Writing in database via JSON php issue

foreach ($out["radars"] as $radars) {}

If $out["radars"] is an array, this is fine. If it isn't, you'll get a bug: Invalid argument supplied for foreach.

In your case $out["radars"] doesn't exist at all. In fact $out doesn't exist at all. So you get another bug: Undefined variable out.

You're initialising a variable $output but then trying to use it as $out. That won't work.

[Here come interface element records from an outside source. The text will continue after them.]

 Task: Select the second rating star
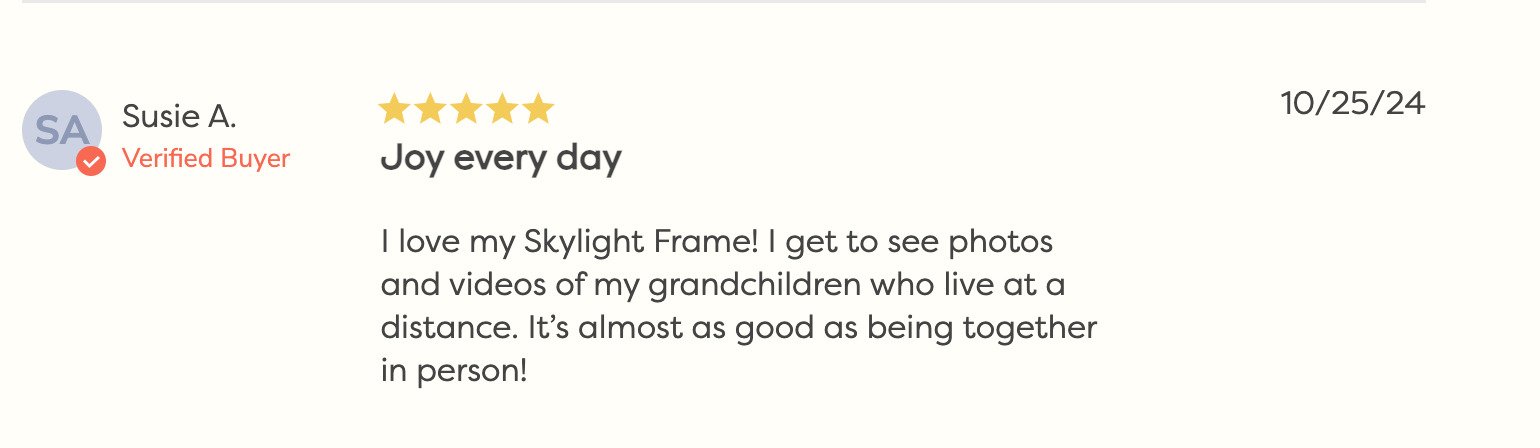[x=430, y=109]
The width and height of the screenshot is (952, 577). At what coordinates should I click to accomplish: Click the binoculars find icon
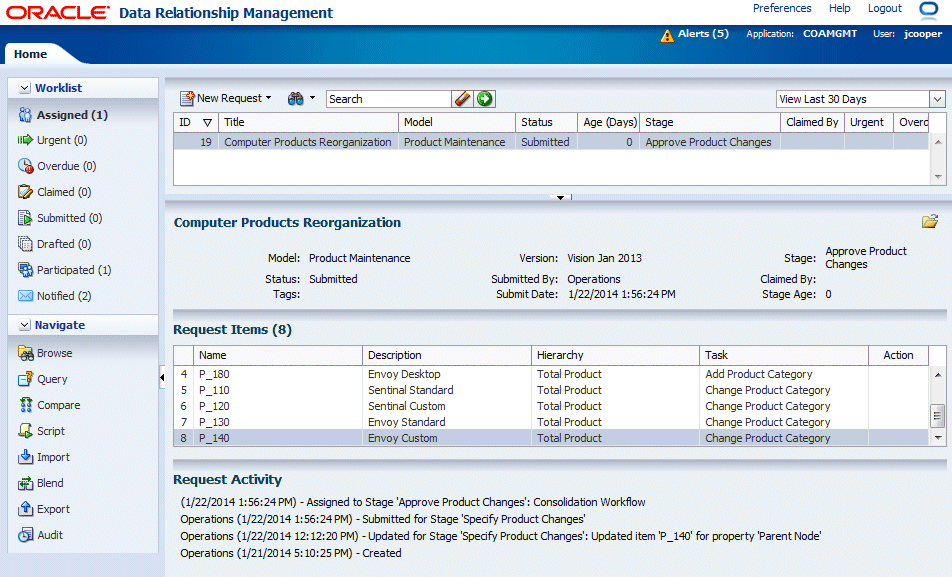296,99
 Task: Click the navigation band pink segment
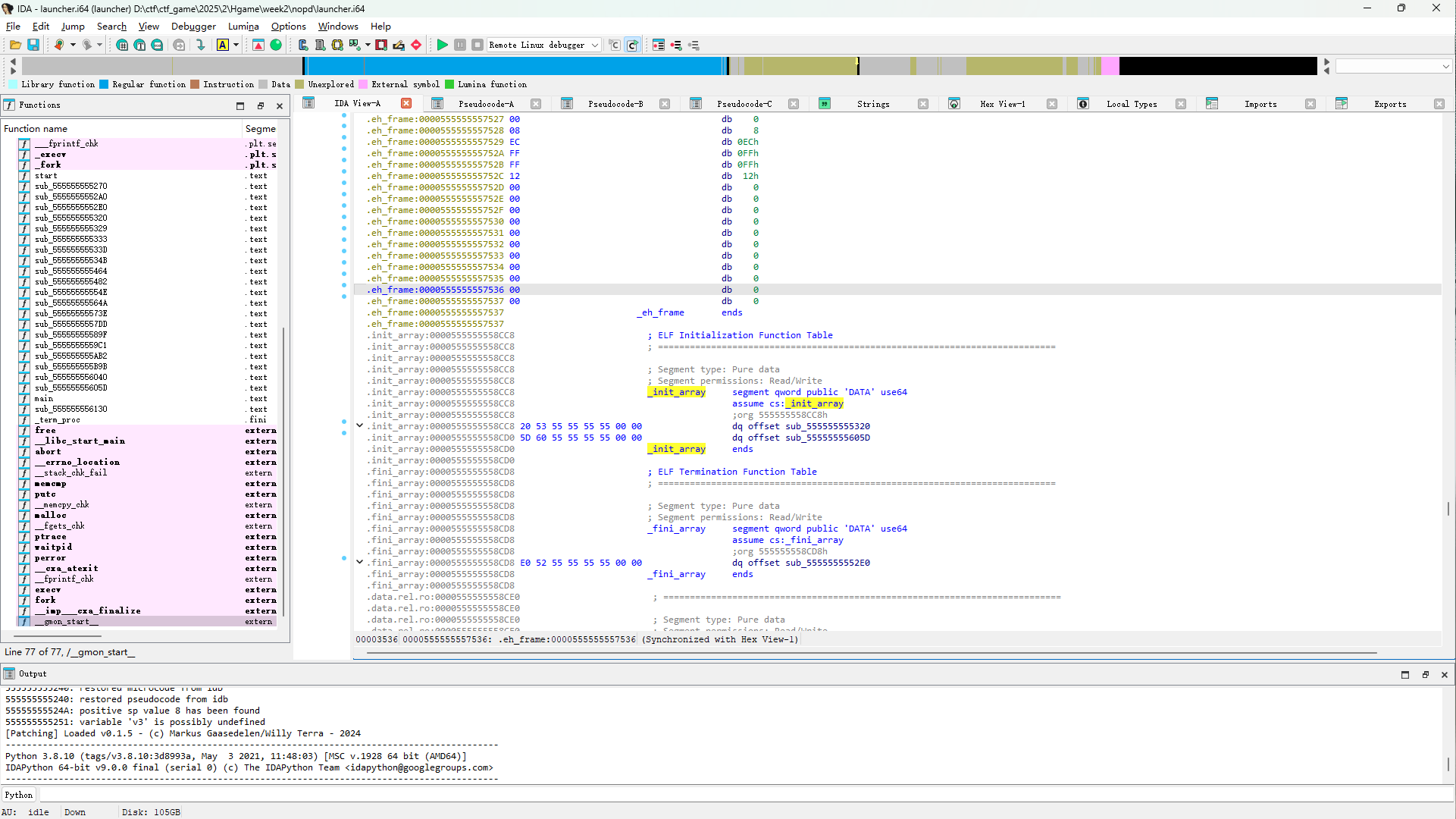(x=1110, y=67)
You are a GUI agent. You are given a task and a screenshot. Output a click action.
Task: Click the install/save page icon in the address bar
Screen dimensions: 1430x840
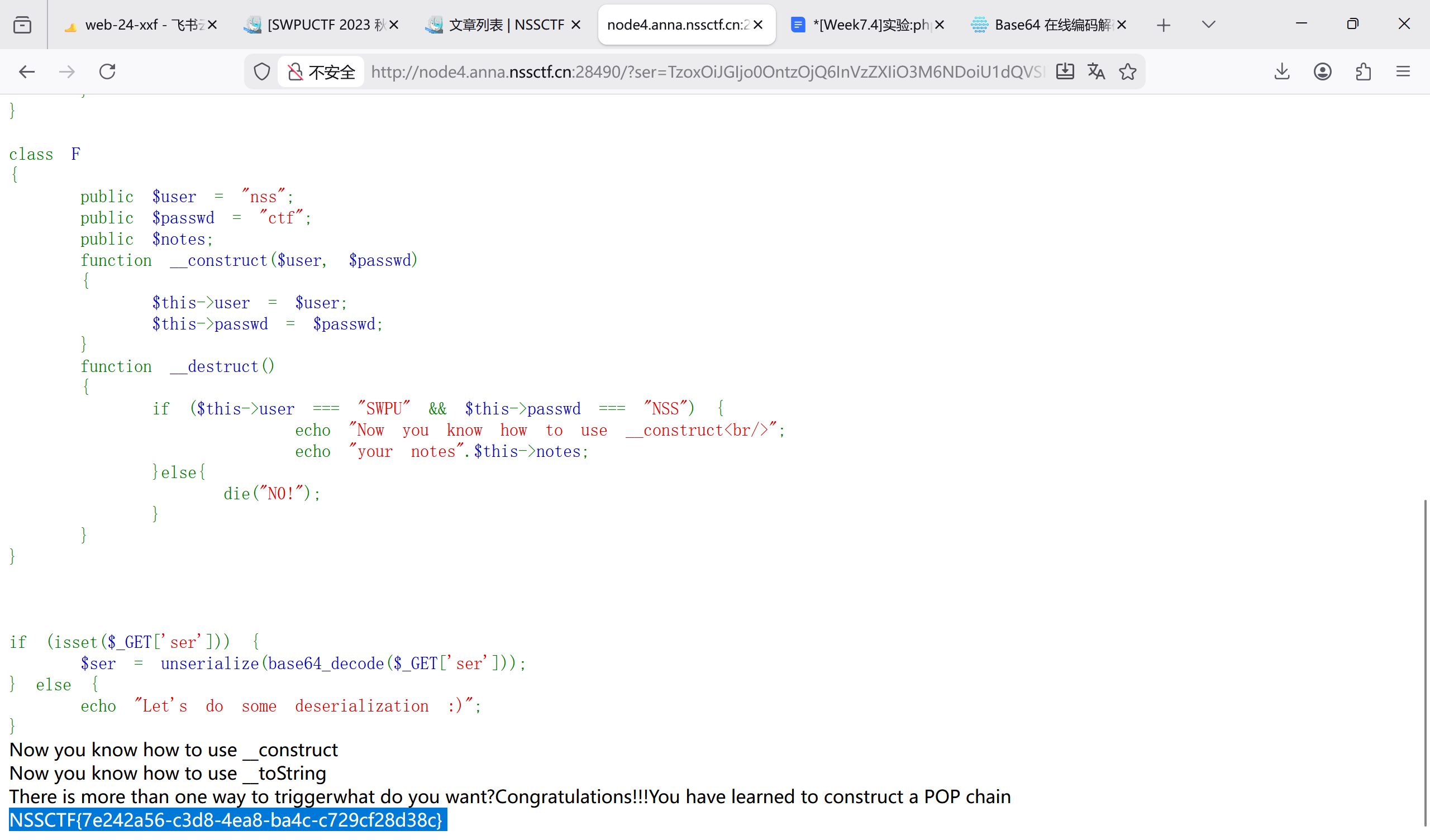(1065, 71)
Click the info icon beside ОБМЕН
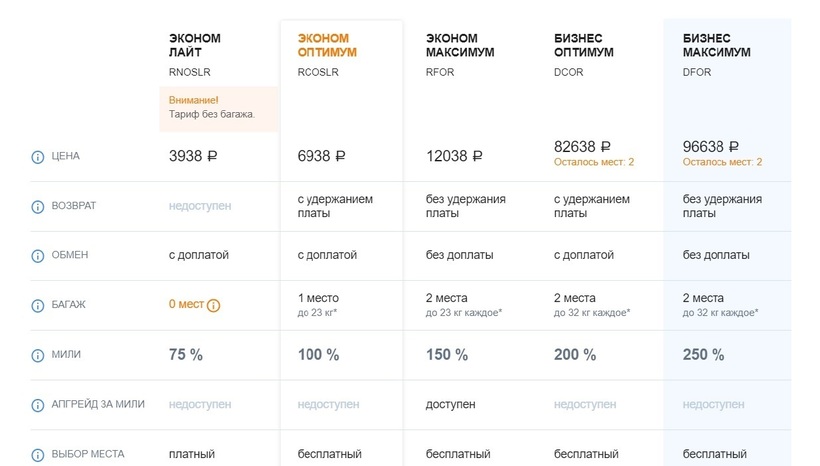Viewport: 820px width, 466px height. [38, 255]
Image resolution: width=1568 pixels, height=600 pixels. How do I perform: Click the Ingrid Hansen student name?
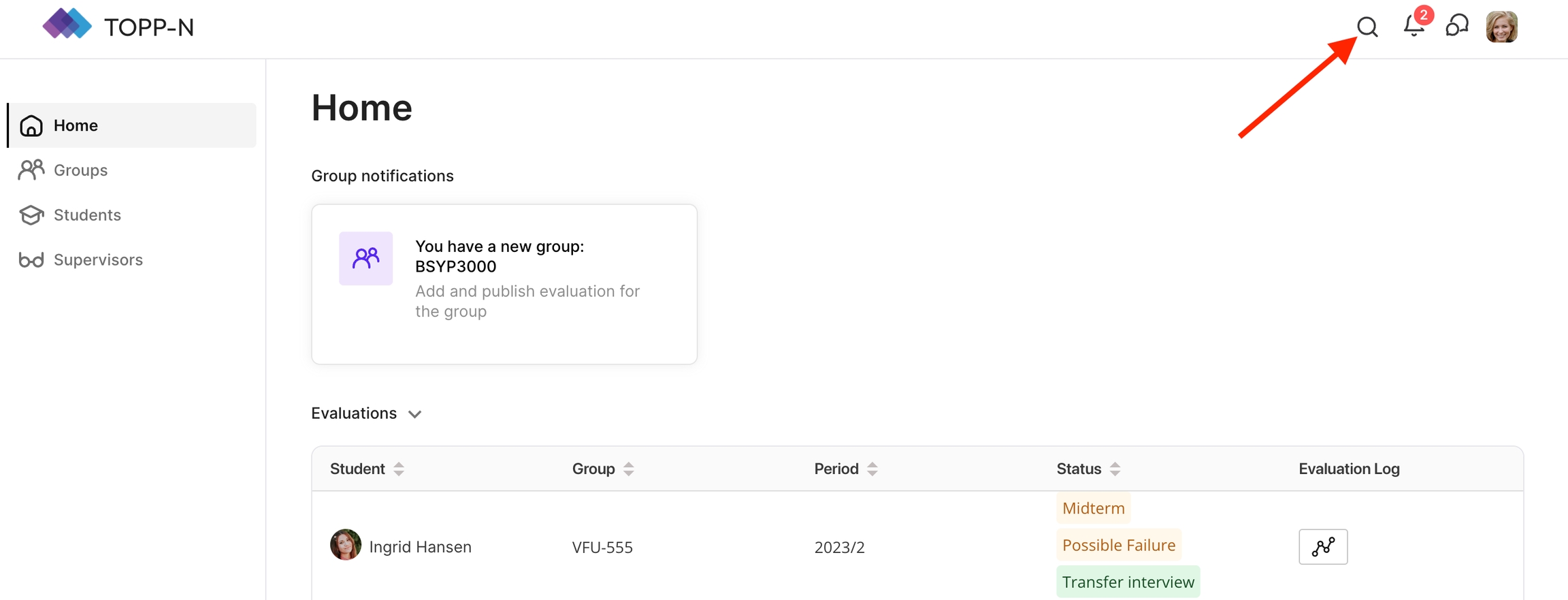(x=420, y=547)
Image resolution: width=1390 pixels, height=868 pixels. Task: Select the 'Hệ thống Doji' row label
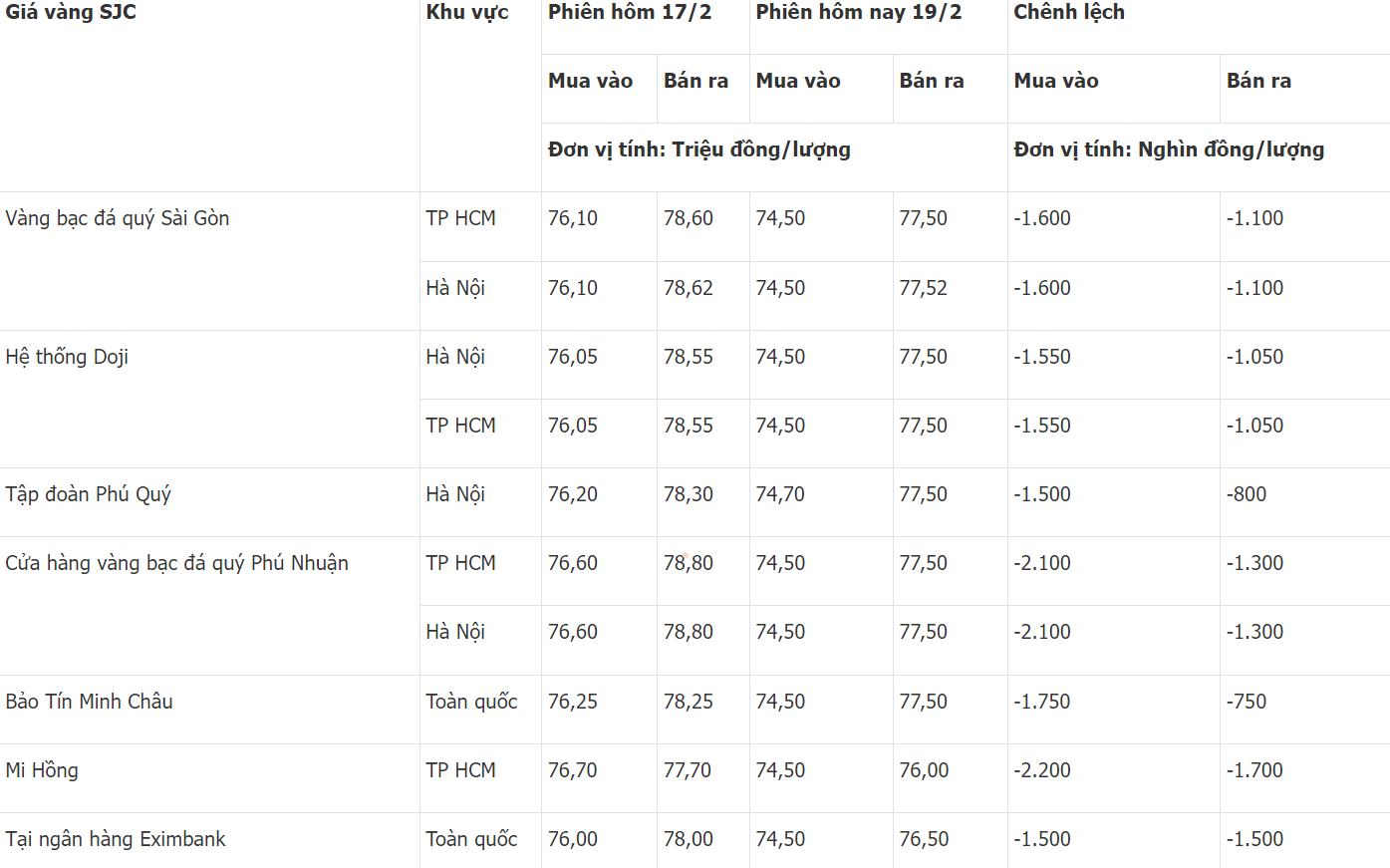[x=67, y=357]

To pull data out of the database, encode it as JSON, and output it:

$sql = 'SELECT latitude,longitude,description FROM radars WHERE id>0'
$result = mysql_query($sql);

$rows = array();
while ($row = mysql_fetch_assoc($sql)) $rows[] = $row;
echo json_encode($rows);

And to receive JSON posted to the server, process it, and add it to the database:

// It's being posted as application/json, not as application/x-www-form-urlencoded, so it won't populate the $_POST array.
if ($json = file_get_contents('php://input')) {
    // Never mind. We'll do it ourselves.
    $a = json_decode($json, true); // Now we have a nice PHP array.
    $insert = '';
    foreach ($a as $v) {
        if ($insert) $insert .= ',';
        $insert .= ' ("' . $d->escape($v['lattitude']) . '", "' . $d->escape($v['longitude']) . '", "' . $d->escape($v['description']) . '")';
    }
    $sql = 'INSERT INTO `radars` (`latitude`, `longitude`, `description`) VALUES' . $insert;
    $d->exec($sql);
}

// I'm assuming you have a database class here, $d.
// $d->exec() could be simply mysql_query() or mysqli_query().
// $d->escape() should be mysql_real_escape_string() or mysqli_real_escape_string(), but both of those functions will fail if a database connection is not currently open.
// So $d->escape() should (a) check whether a connection is currently open, (b) open one if not, (c) perform the escape and return the result.